Climate justice requires gender justice
Climate change is exacerbating existing inequalities. Women and marginalised groups bear the brunt, but get the least support. The climate crisis is causing losses and damages at an alarming rate. It is also compounding other destructive trends such as desertification and the erosion of ecosystems, leading to further and more intensified losses and damages.
The frontline communities are the first ones to face such impacts. So people are at the heart of climate crisis as well as climate resilience. The impacts of global heating affect women and men differently. Women’s interests thus deserve explicit attention in decision making and implementation processes. In developing countries, women tend to depend particularly on natural resources. At the same time, they are too often neglected in public affairs and suffer most in times of crisis. Capacity building is needed to empower them to become more actively involved.
In several areas, adaptation success depends on taking a gender-inclusive approach:
- Resources: Women and girls often face barriers to accessing resources, including land, finance and technology, and that limits their individual adaptation options.
- Safety: Women and girls are often at a greater risk of violence, particularly in contexts of displacement and migration.
- Health: Environmental change can exacerbate issues of female hygiene and health issues, in particular when safe water becomes scarce.
- Economic opportunities: Climate change disrupts livelihoods, especially in rural areas where people depend on natural resources. Women and girls are affected in particular. More generally speaking, women’s economic opportunities tend to be more limited than those of men – and that is particularly true in climate-vulnerable developing countries.
In spite of many difficulties, women are often agents of change in their communities. They play a crucial role in responding to the impacts of climate change and promoting sustainable development.
Consider the example of Tengarkhali, a village in southwest Bangladesh. It was often inundated with sea water, and increasing salinity reduced people’s access to safe drinking water. For 20 years, Gita Roy and other women from her village in Bangladesh’s Satkhira district, campaigned to convince villages and elders that reverse osmosis was the solution to their water scarcity problem. With the help of WaterAid Bangladesh, the women of that village themselves now run the Moricchap Drinking Water Plant and have successfully tackled one of the lasting impacts of climate change.
To fully empower women, one must address cultural barriers and create an enabling environment. Core issues include:
- Improving women’s access to resources such as land, finance and technology, to boost their standing in their communities.
- Investing in girls’ education as well as capacity building and skills training for women, further empowering them to participate in public affairs.
- Encouraging such participation, in particular regarding issues relating to environmental change and other gender-sensitive issues.
- Mainstreaming gender-sensitive approaches in adaptation and mitigation measures.
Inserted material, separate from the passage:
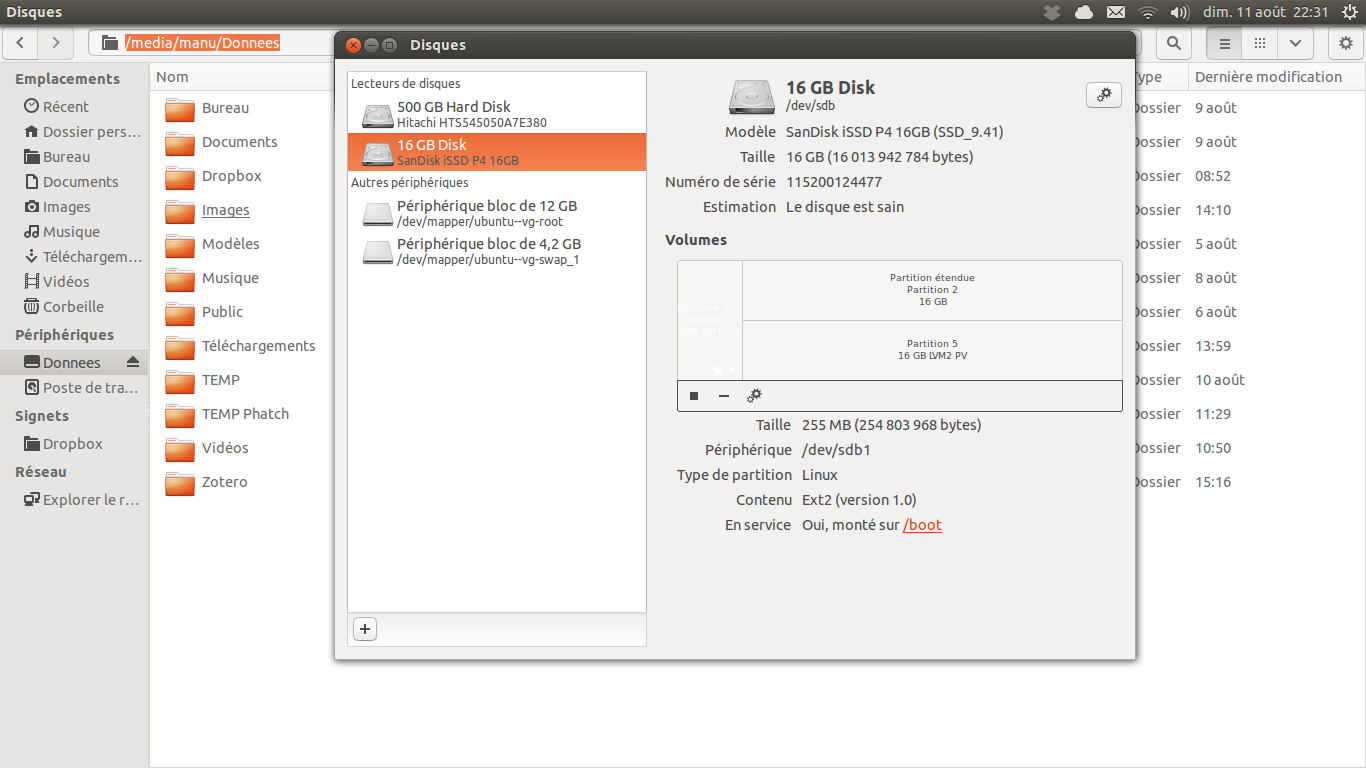Eject the Donnees device
1366x768 pixels.
click(x=133, y=362)
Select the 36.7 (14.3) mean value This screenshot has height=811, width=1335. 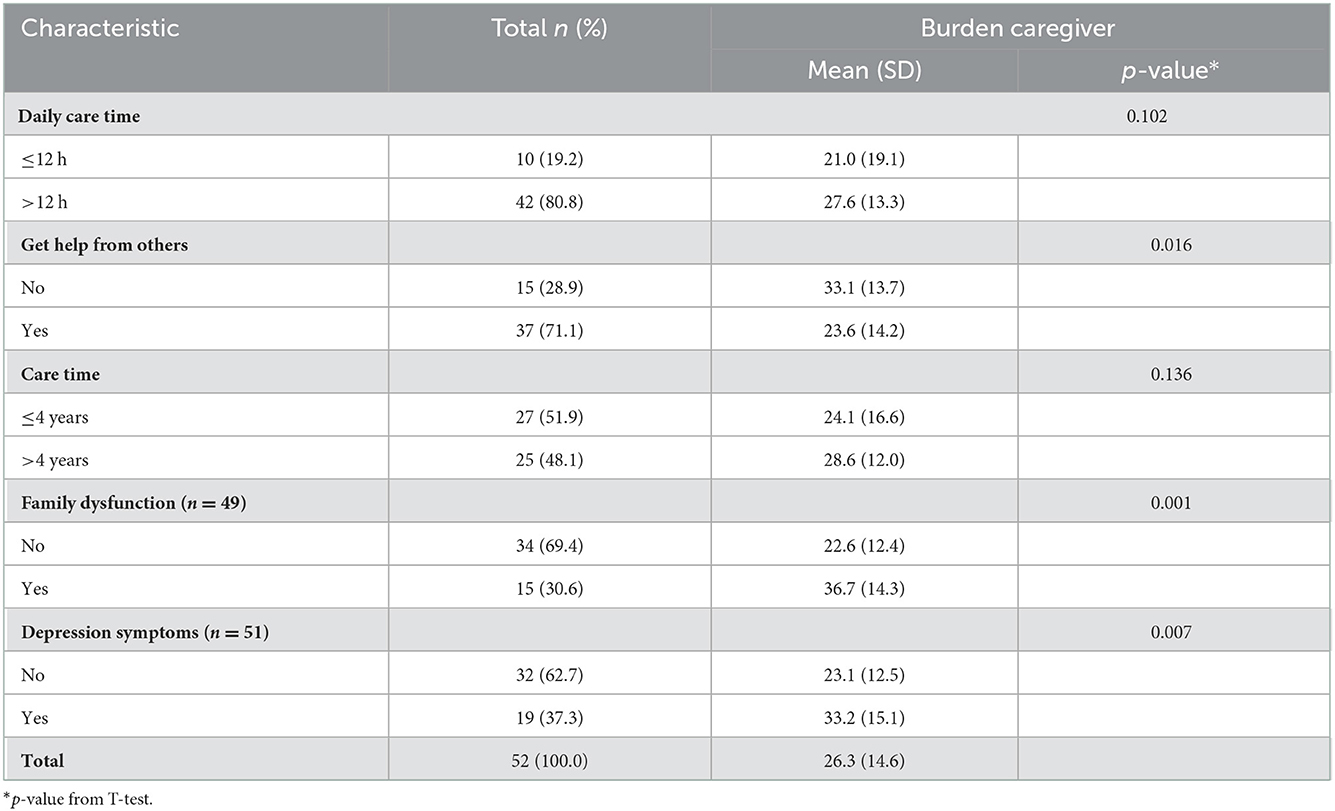(x=864, y=589)
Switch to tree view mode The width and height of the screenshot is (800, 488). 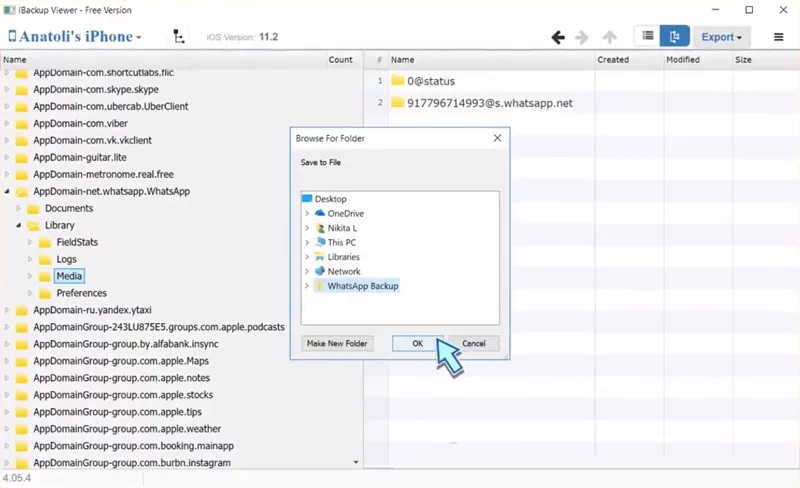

Women’s knowledge can play a critical role in responses to climate change. Their leadership is needed. National as well as international actors have a responsibility to empower women. Support is needed not only in financial terms. Education, capacity building and encouragement matter too.
Climate finance should be mobilised in a gender-sensitive manner and take into account all dimensions of gender justice. Without gender justice, there can be no climate justice.
Nusrat Naushin is a researcher at the International Centre for Climate Change and Development (ICCCAD) in Dhaka. She coordinates its Loss and Damage Programme.
Maliha Masfiqua Malek is also a researcher at the ICCCAD.